The used porous body has a permeability of (0.7 to 2.2) × 10.
It is an alumina porous body of ^-15 m ² . Supply pressure 5kgf /
Table 1 shows the characteristics of the bearing measured by the thrust bearing method under cm ² . The bearing clearance h is 4 to 6 μm. Here, the dynamic rigidity value K _d near a frequency of 200 Hz
The calculated, expressed as the ratio of the static rigidity value K _s. Further, an impact force was applied to the floating body to generate vibration in the gap, and the damping ratio ζ (the value obtained by dividing the logarithmic damping rate In (x ₁ / x ₂ ) by 2π) was obtained from the damping curve. From the table, for all penetration rates,
S _p / S _b is higher dynamic stiffness is higher damping ratio less high to be seen. Incidentally, S _p / S _b that is made as a comparison 0.4
In the bearing of No. ² , the permeability is 2.2 × 10 ⁻¹⁵ m ² and 1.
In the case of 3 × 10 ⁻¹⁵ m ² , self-excited vibration occurred, and the above characteristics could not be measured.

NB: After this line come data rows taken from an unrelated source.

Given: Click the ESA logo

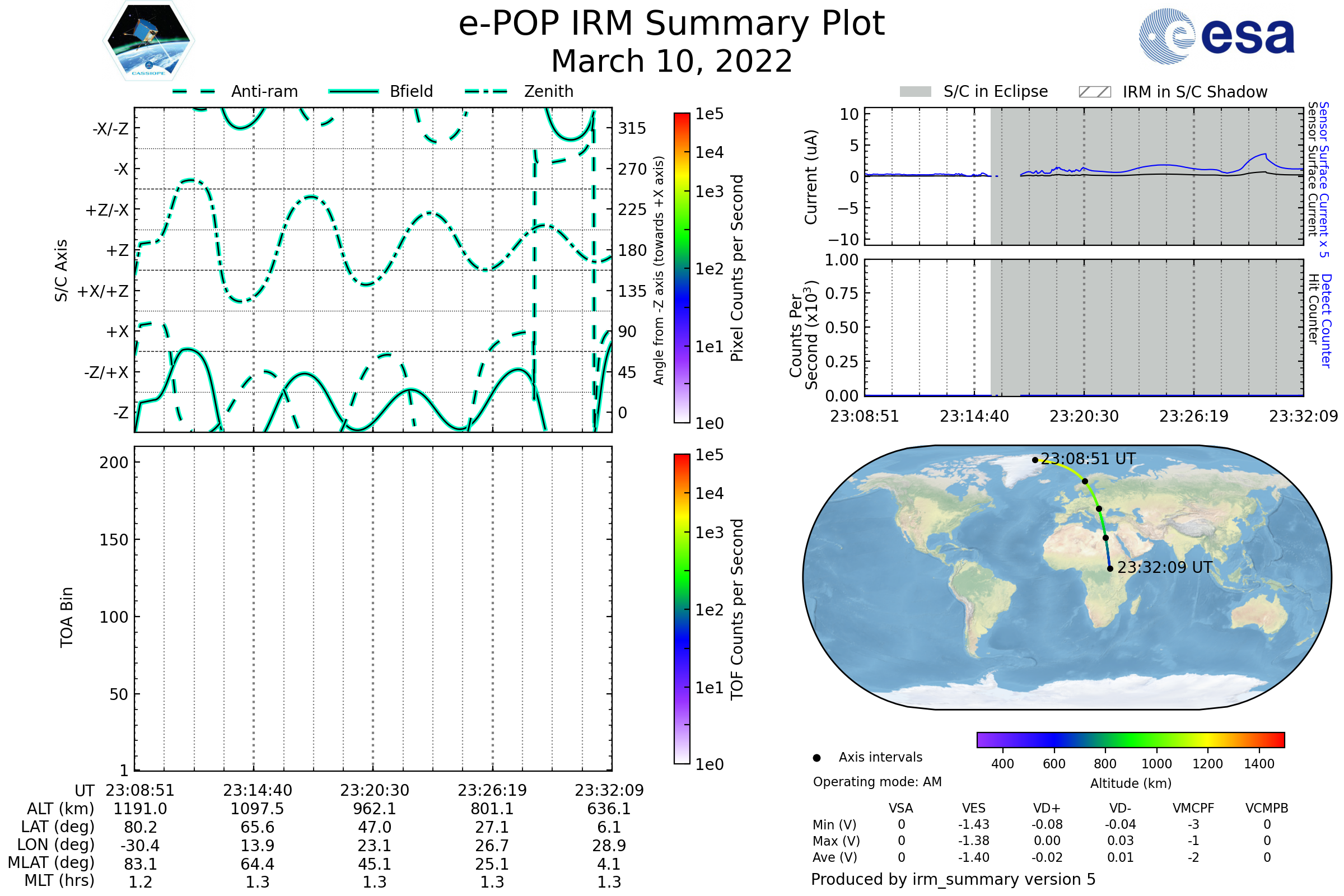Looking at the screenshot, I should click(x=1216, y=36).
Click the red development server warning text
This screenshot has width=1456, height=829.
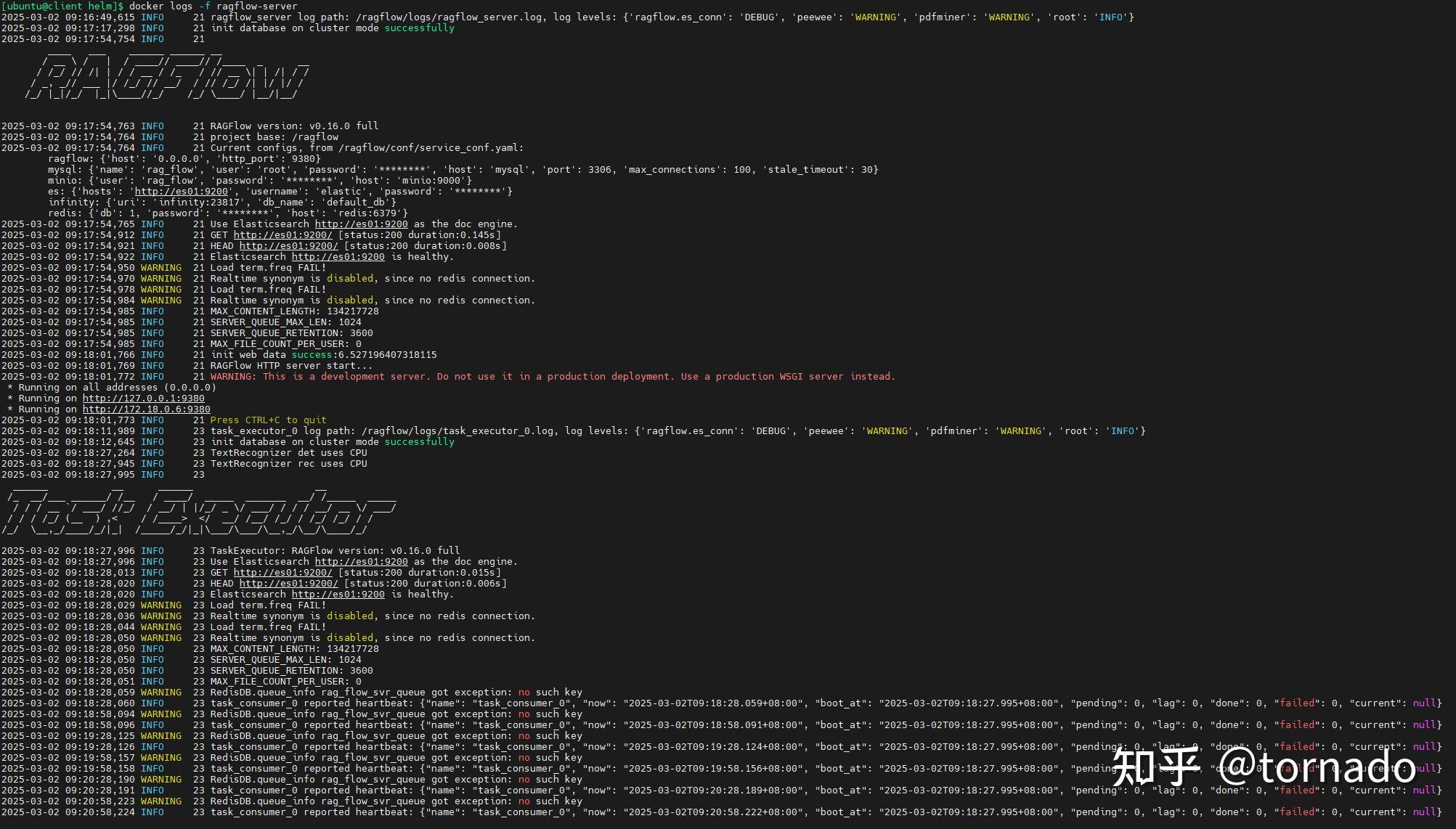point(552,377)
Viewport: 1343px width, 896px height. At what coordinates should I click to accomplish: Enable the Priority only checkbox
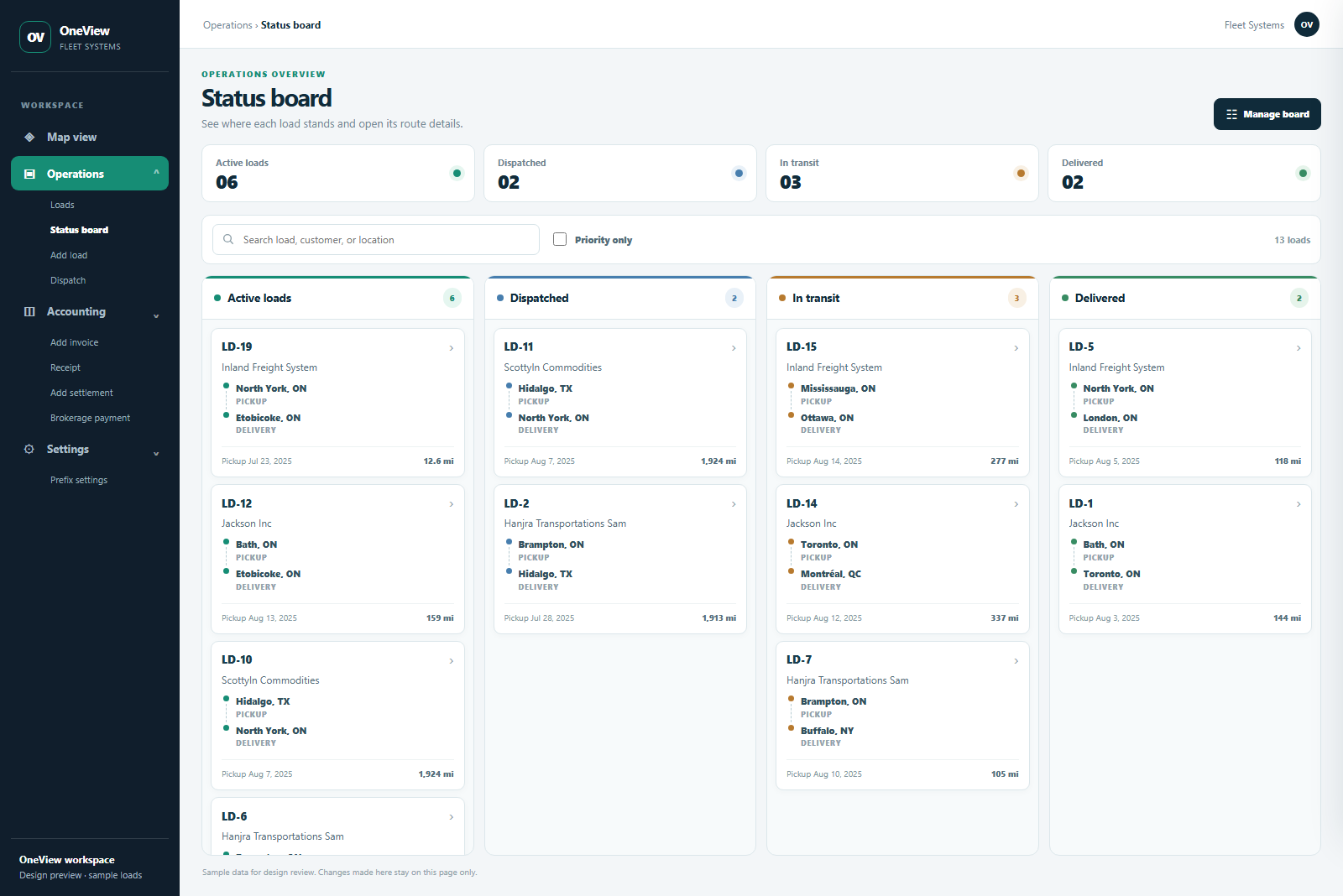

As a comparative example of the shape of the porous body, the exposed surface of the porous body is the same as that shown in FIG.
The bearing having the air supply groove 6 in the body 2 as shown in FIG. When the adhesive 8 was applied to the side surface of the porous body and inserted into the body 2 in the same manner as in the example of the present invention, a part of the adhesive dripped into the body ventilation groove 6 and a part of the ventilation groove 6 was blocked. . As a result, air did not flow through a part of the porous body 3, and in the bearing floating experiment, the body floated in an inclined manner and did not function as a bearing.

[0016]

[Table 1]

[0017]

According to the present invention, the generation of self-excited vibration and the reduction of dynamic rigidity at high frequency, which are peculiar to the static pressure gas bearing using porous ceramics, can reduce the exposed area of the porous body on the bearing surface. This can be solved by reducing the number. Thereby, a highly rigid and highly stable gas bearing can be provided.

[Brief description of the drawings]

FIG. 1 is a sectional view of a bearing according to the present invention.

FIG. 2 is a plan view of the bearing of the present invention.

FIG. 3A is an enlarged sectional view of a porous body of the present invention, and FIG. 3B is an enlarged sectional view of a porous body of a comparative example.

[Explanation of symbols]

 DESCRIPTION OF SYMBOLS 1 ... Bearing surface 2 ... Body 3 ... Porous body 4 ... Air supply hole 5 ... Porous body ventilation groove 6 ... Body ventilation groove 7 ... Porous body air supply surface 8 ... Adhesive layer 9 ... Relative member

Claims (3)

[Claims] 1. A gas blowing means having a gas permeability of 5 ×
A bearing incorporating a porous ceramic body having a size of 10 ⁻¹⁶ m ² or more and 5 × 10 ⁻¹⁵ m ² or less, wherein the surface of an exposed portion serving as a gas ejection surface of the porous body is flush with the bearing surface. Te, the area of the exposed portion surfaces (S _P) and the total area of the bearing surface (S _b) of the ratio S _P / S _b is 0.05 or more, hydrostatic gas bearing, characterized in that less than 0.3 . 2. The hydrostatic gas bearing according to claim 1, wherein the shape of the porous ceramic body is a rectangular frame shape or a ring shape. 3. The hydrostatic gas bearing according to claim 1, wherein the shape of the porous ceramic body is a rectangular frame shape or a ring shape, and a ventilation groove is provided on a gas supply side.